La notizia della tragica scomparsa di Chiara Galligani, 45 anni, madre di due figli, arriva come un secco e inaspettato colpo di frusta che ferisce profondamente e disorienta la comunità chiesinese, messa già a dura prova dal Covid e dai recenti lutti legati a giovani donne. Là, fra quelle cime silenti e confortanti e quegli interminabili spazi che tanto amava, e dove aveva ritrovato e rafforzato l’equilibrio interiore che la contraddistingueva, l’atroce destino l’ha tolta all’affetto dei propri cari.

Chiara era tutto ciò che racchiude il semplice ma allo stesso tempo complesso significato della parola solare, di donna che vive in simbiosi, o meglio in osmosi con l’ambiente esterno, di chi sa assaporare ed esaltare a pieno le meraviglie della natura.
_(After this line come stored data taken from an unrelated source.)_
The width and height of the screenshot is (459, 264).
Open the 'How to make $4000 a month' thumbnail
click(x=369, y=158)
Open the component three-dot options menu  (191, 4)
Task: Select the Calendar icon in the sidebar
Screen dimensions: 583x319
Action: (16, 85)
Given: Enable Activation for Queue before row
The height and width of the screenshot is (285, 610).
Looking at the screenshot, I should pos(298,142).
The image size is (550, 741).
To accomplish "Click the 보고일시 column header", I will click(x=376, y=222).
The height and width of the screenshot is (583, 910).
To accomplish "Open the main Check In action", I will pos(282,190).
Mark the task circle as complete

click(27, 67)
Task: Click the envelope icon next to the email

Perso il padre, un paio di anni addietro, aveva realizzato, assieme alla mamma, al fratello Alessandro e alla sorella Gaia, una sorta di laboratorio a cielo aperto, con la ristrutturata casa colonica e l’appezzamento di terreno annesso, di proprietà, molto vicino alla residenza di via Romana Vecchia. Inoltre, mandava avanti sempre col fratello la BFG, ditta di famiglia di colori per cartiere, a Lappato, nella vicina provincia di Lucca.
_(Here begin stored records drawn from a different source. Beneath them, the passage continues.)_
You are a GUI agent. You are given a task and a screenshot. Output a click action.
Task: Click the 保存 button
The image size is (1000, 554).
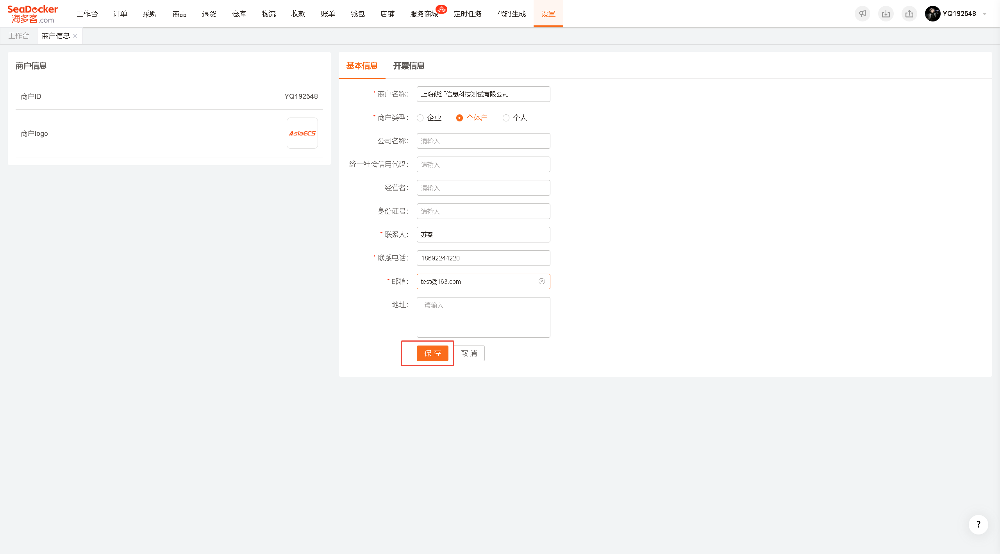pyautogui.click(x=432, y=353)
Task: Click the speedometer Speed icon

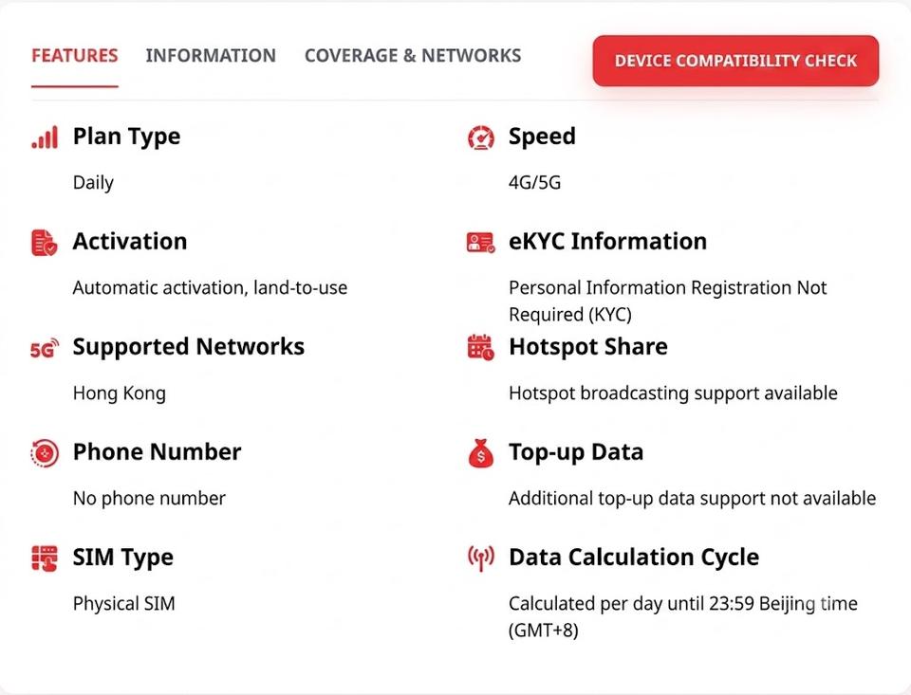Action: coord(481,137)
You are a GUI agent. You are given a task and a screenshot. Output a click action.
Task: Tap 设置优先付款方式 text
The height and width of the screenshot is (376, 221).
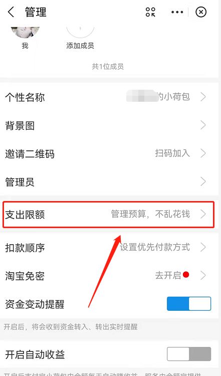pyautogui.click(x=155, y=247)
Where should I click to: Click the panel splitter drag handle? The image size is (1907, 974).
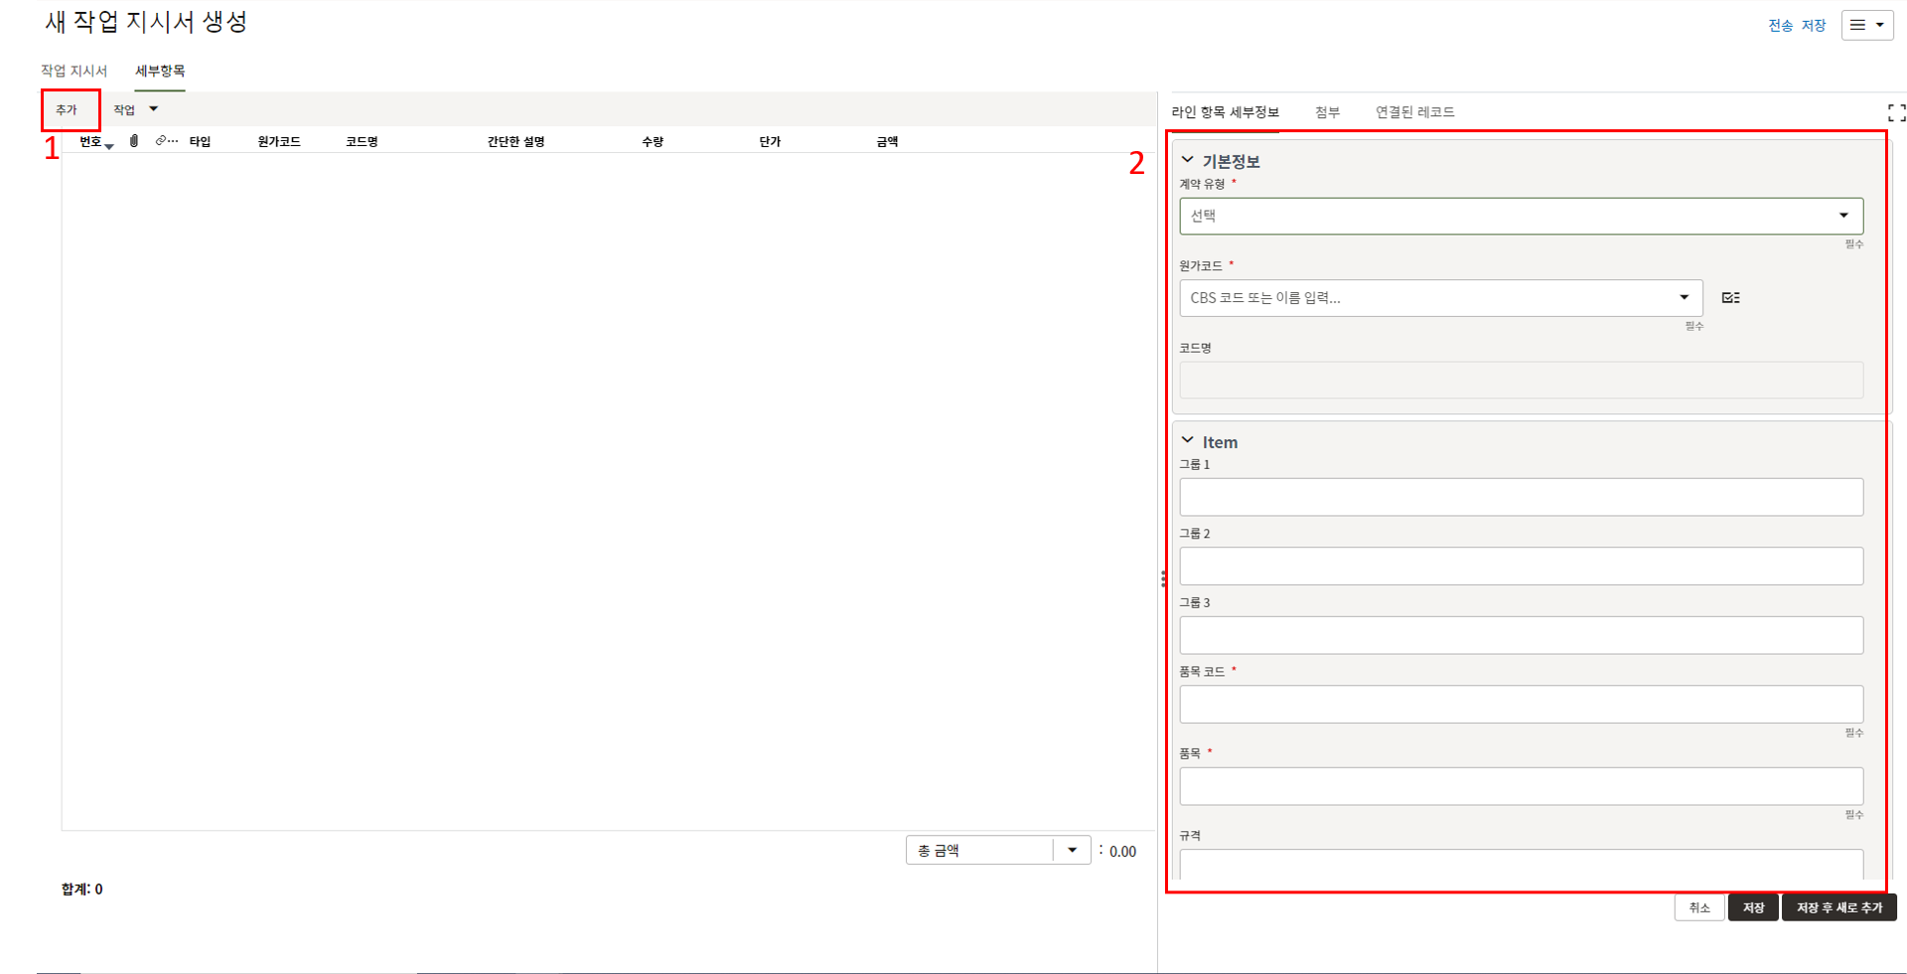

Come poteva però correva alla fattoria con tanti animali, all’insegna di un modus vivendi del quale ci stiamo colpevolmente dimenticando. Non lo considerava un punto di arrivo quanto la solida base per successive sperimentazioni e progetti. Fra le tante persone che hanno avuto l’indubbio privilegio di conoscerla, e che ne piangono la perdita, c’è anche Fabio Berti, primo cittadino del comune chiesinese, che abita a pochi centinaia di metri dalla casa di Chiara, ragazza che ha visto nascere e crescere.

«Ovunque volgo lo sguardo - dice con la voce rotta dall’emozione - rivedo il suo sorriso contagioso, la sua voglia di fare, l’innato spirito libero, disponibile e propositivo al servizio del prossimo e della comunità». Mi ricordo - prosegue - con quanto amore e dedizione, sempre lei, diplomata all’istituto d’arte a Lucca, aveva dato vita aduna lodevole iniziativa di pittura per bambini disabili. Avevamo parlato pure di recente dei suoi sogni su come valorizzare la struttura per dare un migliore servizio, per sfruttarne le potenzialità, mai fine a se stesse. Davanti a simile tragedie risulta impossibile dare una spiegazione. Resta il dolore lacerante e la consapevolezza che, comunque questa splendida persona, ha lasciato con l’esempio piccoli, grandi insegnamenti di vita.